### Stored records
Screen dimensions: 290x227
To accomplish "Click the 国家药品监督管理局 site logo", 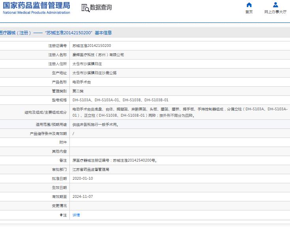I will point(36,5).
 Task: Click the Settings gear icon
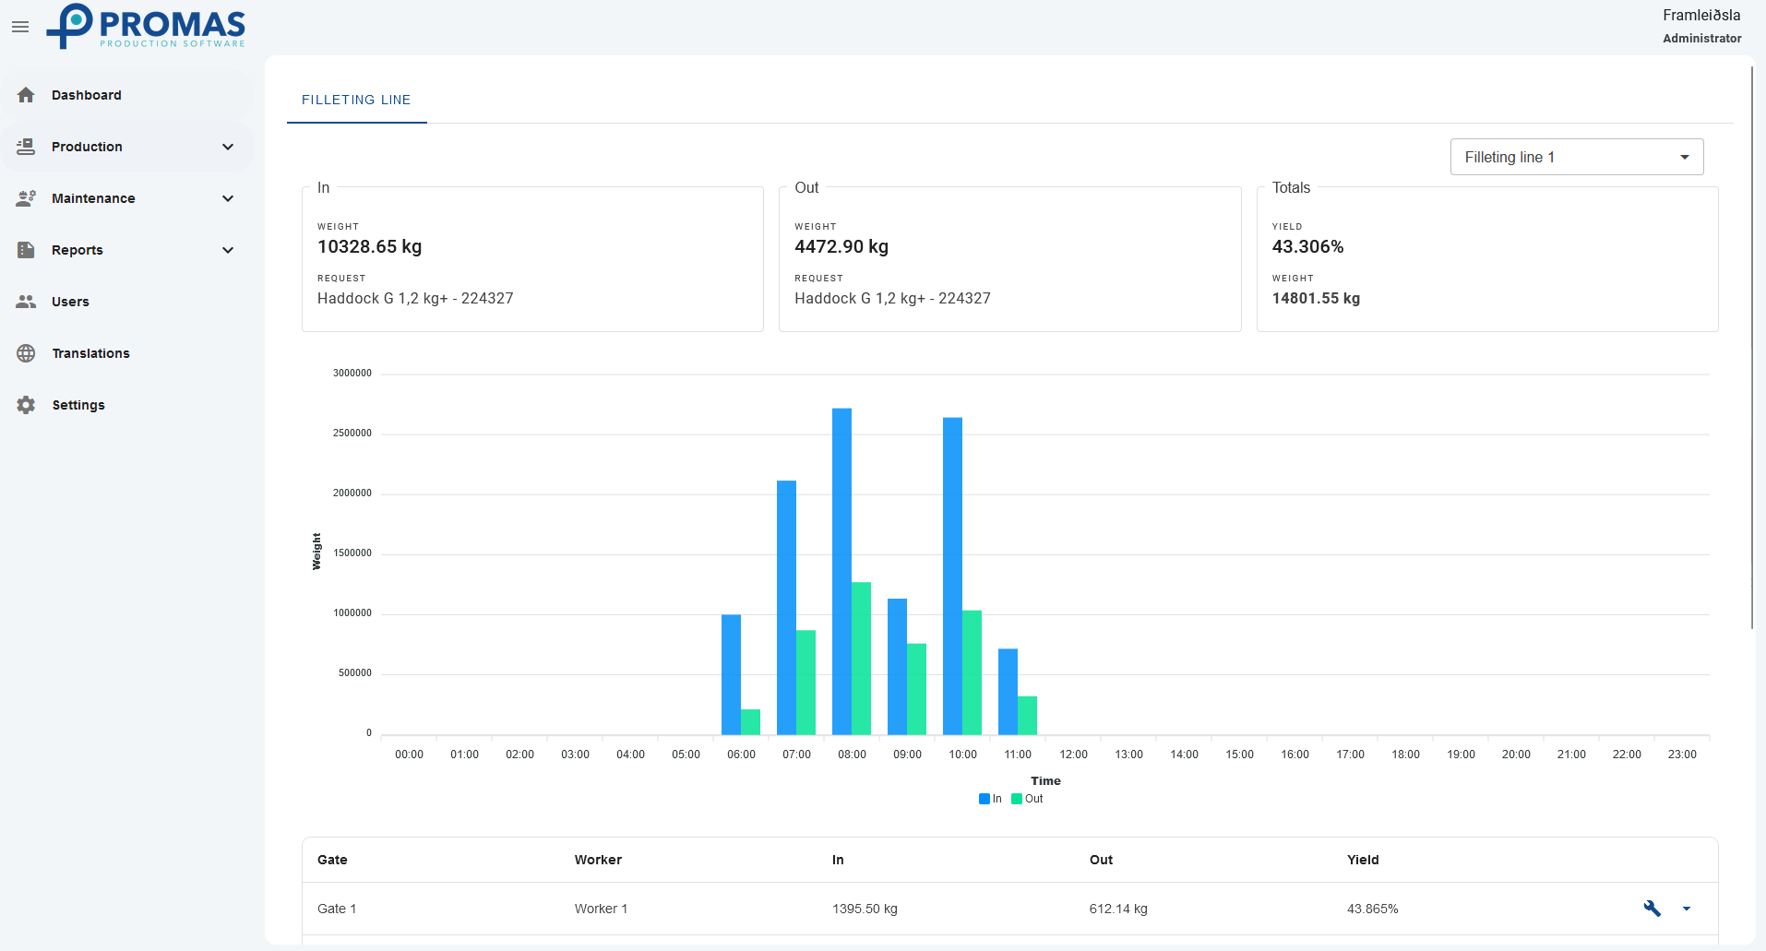26,405
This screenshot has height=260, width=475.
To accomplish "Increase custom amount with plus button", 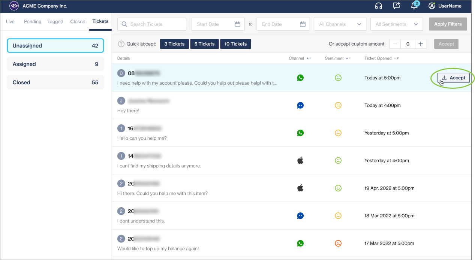I will [421, 44].
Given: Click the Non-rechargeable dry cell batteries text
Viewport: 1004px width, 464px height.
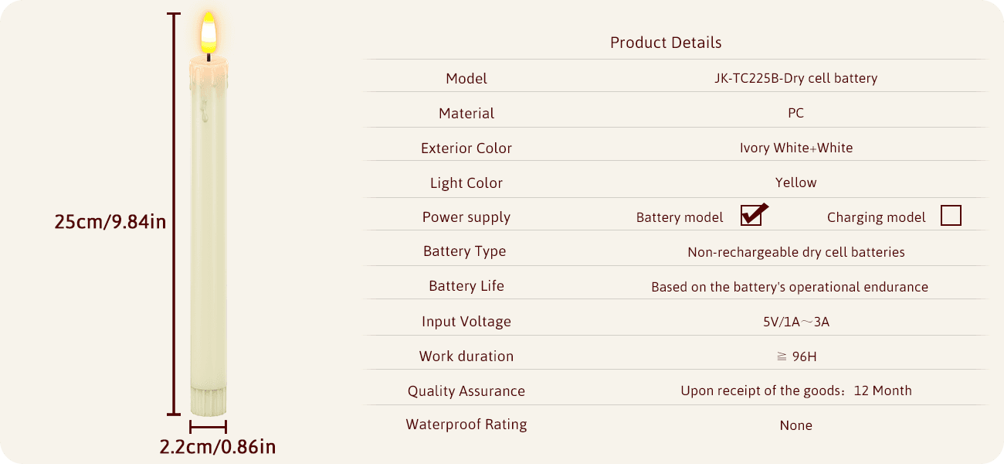Looking at the screenshot, I should (795, 252).
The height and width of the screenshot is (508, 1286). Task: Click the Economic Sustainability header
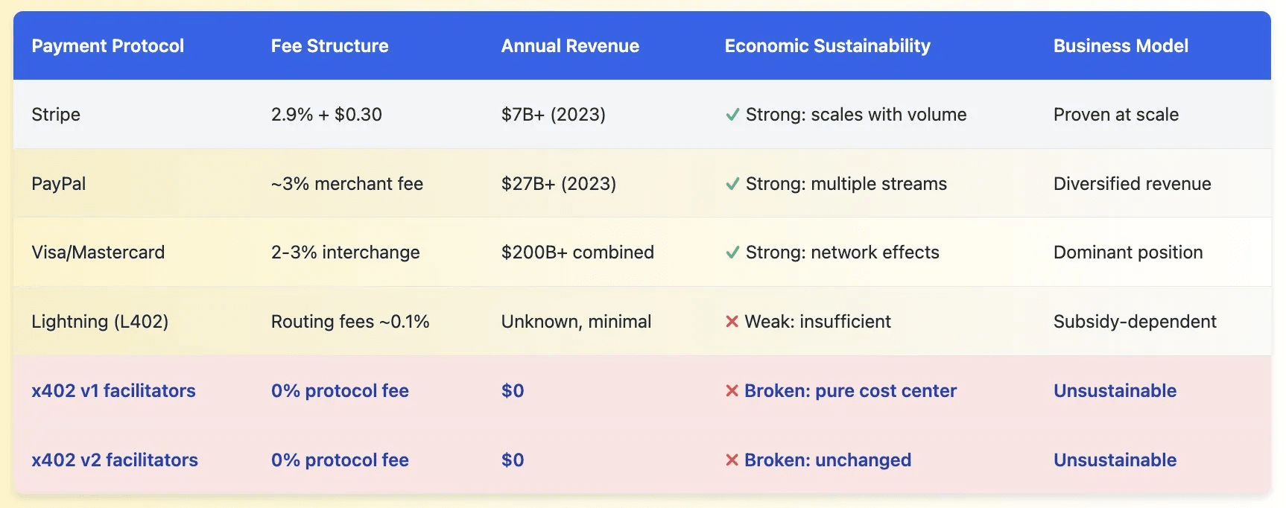827,46
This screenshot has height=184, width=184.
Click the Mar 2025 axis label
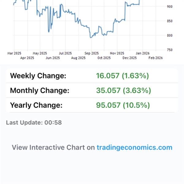tap(14, 53)
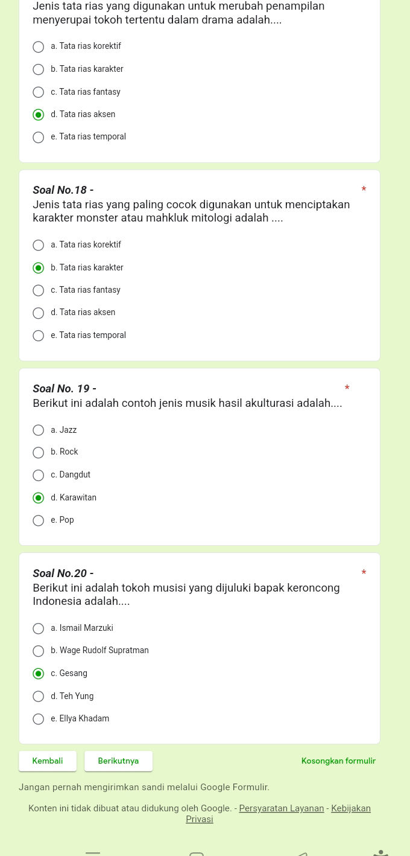This screenshot has height=856, width=410.
Task: Pick 'a. Jazz' for Soal No. 19
Action: coord(38,430)
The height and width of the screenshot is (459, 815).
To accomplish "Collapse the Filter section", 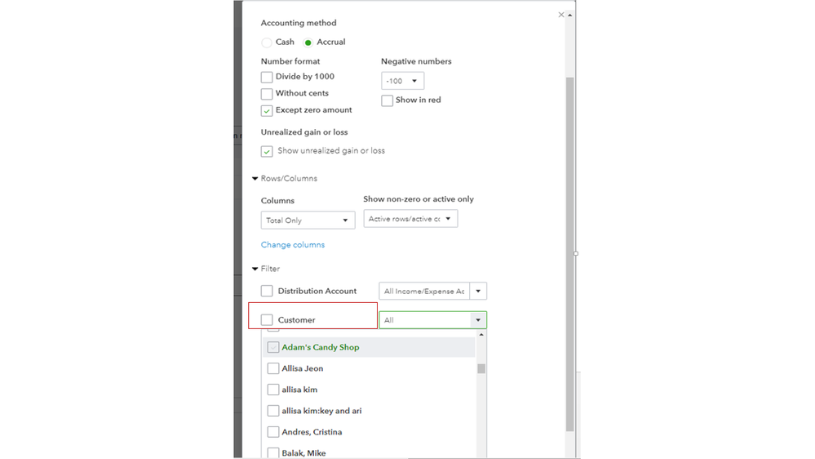I will (x=255, y=269).

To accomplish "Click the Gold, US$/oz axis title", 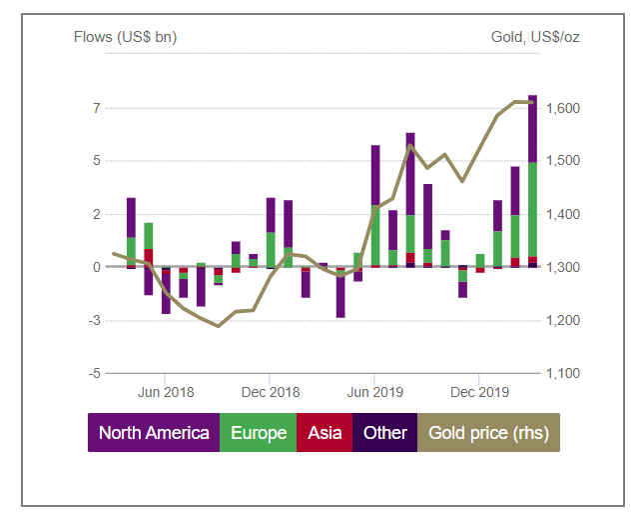I will click(x=535, y=38).
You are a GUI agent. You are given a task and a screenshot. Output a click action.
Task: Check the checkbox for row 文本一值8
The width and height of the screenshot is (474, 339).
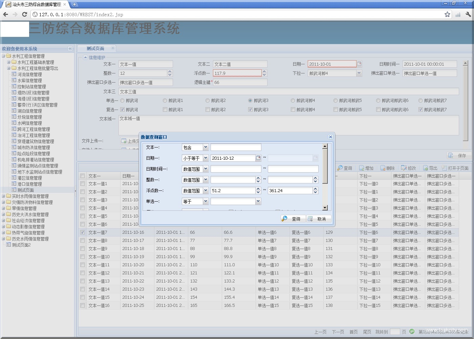coord(83,241)
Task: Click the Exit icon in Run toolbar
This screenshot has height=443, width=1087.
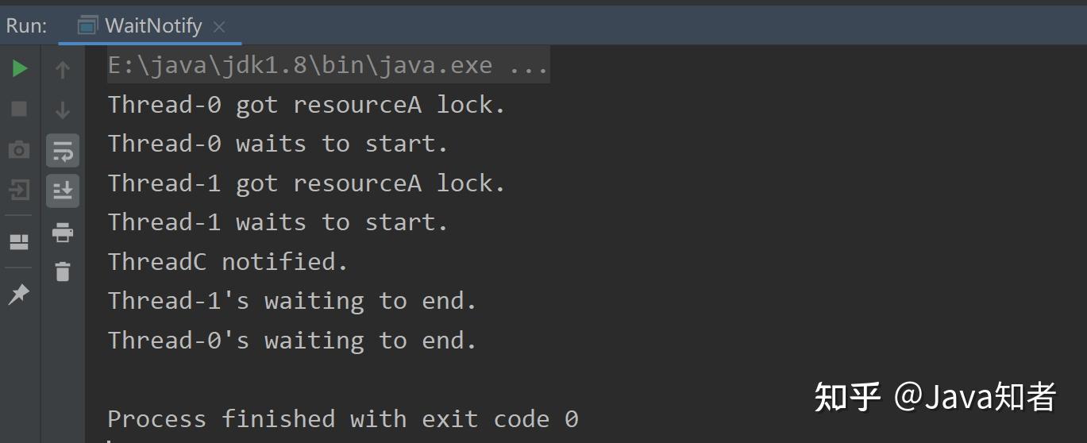Action: 20,190
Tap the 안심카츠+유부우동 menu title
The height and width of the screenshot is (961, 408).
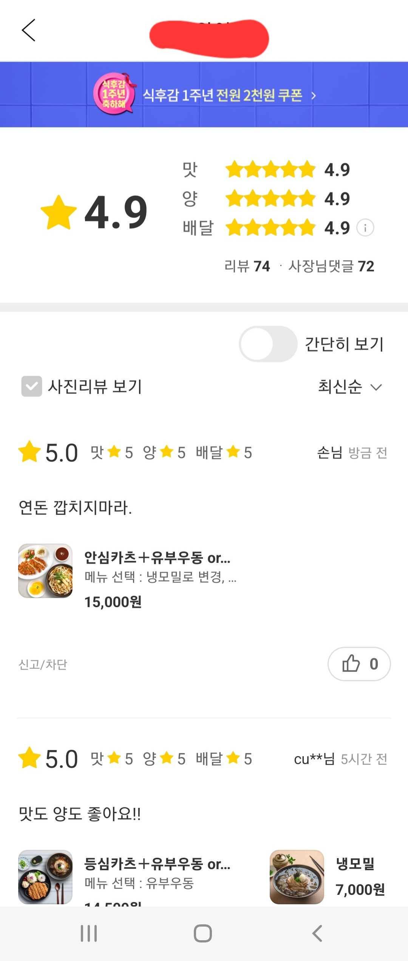pyautogui.click(x=157, y=558)
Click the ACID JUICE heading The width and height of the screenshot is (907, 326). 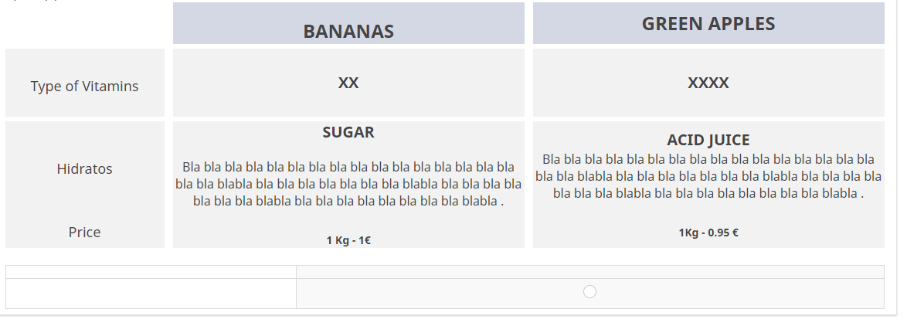click(x=708, y=140)
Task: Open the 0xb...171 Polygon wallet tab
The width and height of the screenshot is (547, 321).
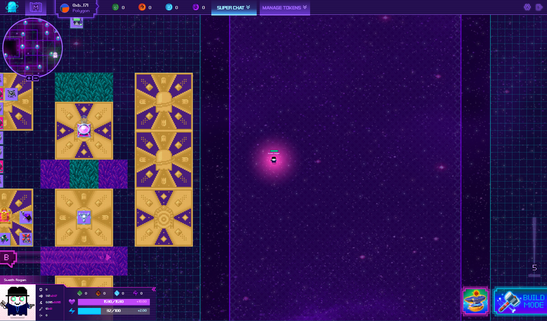Action: 76,8
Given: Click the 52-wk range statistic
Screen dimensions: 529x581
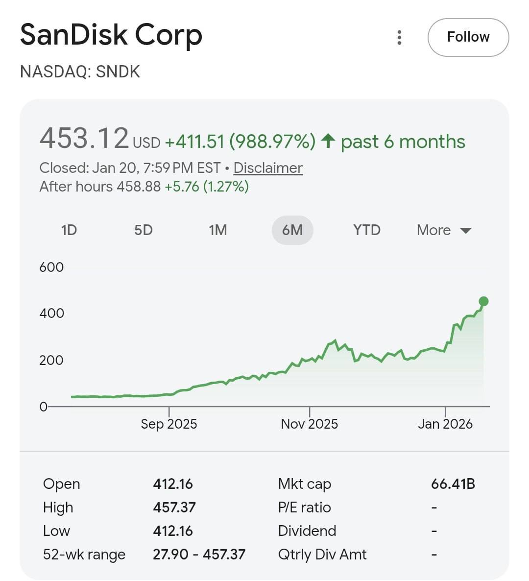Looking at the screenshot, I should pyautogui.click(x=83, y=554).
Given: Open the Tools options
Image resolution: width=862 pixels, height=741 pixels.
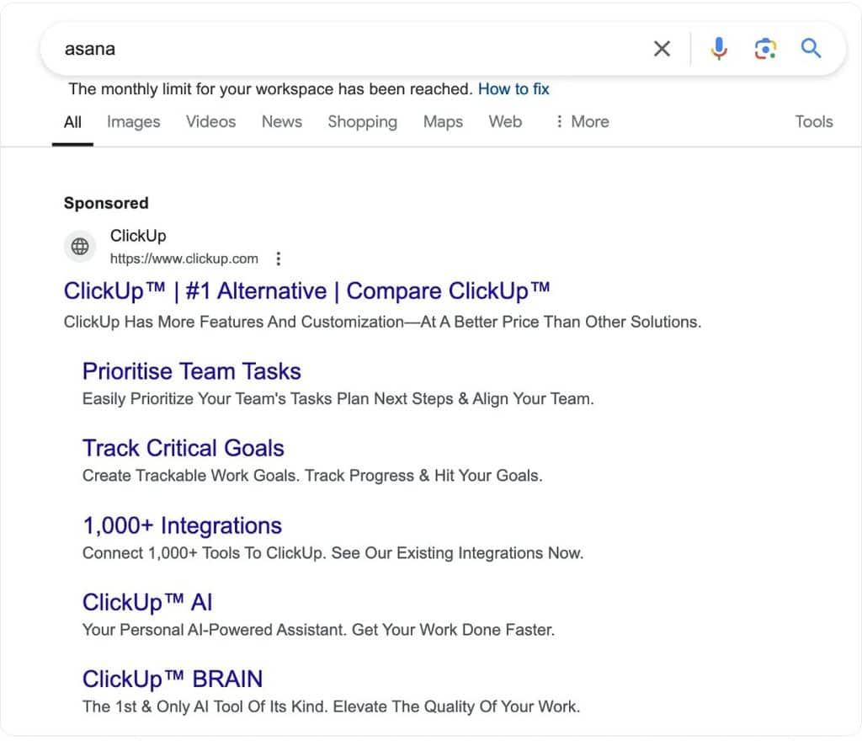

### Activity
Wherever the string "Open" occurs in the records above, copy that line.

### Finished exercise
Task: Open the 0xb...171 Polygon wallet tab
Given: Open the Tools options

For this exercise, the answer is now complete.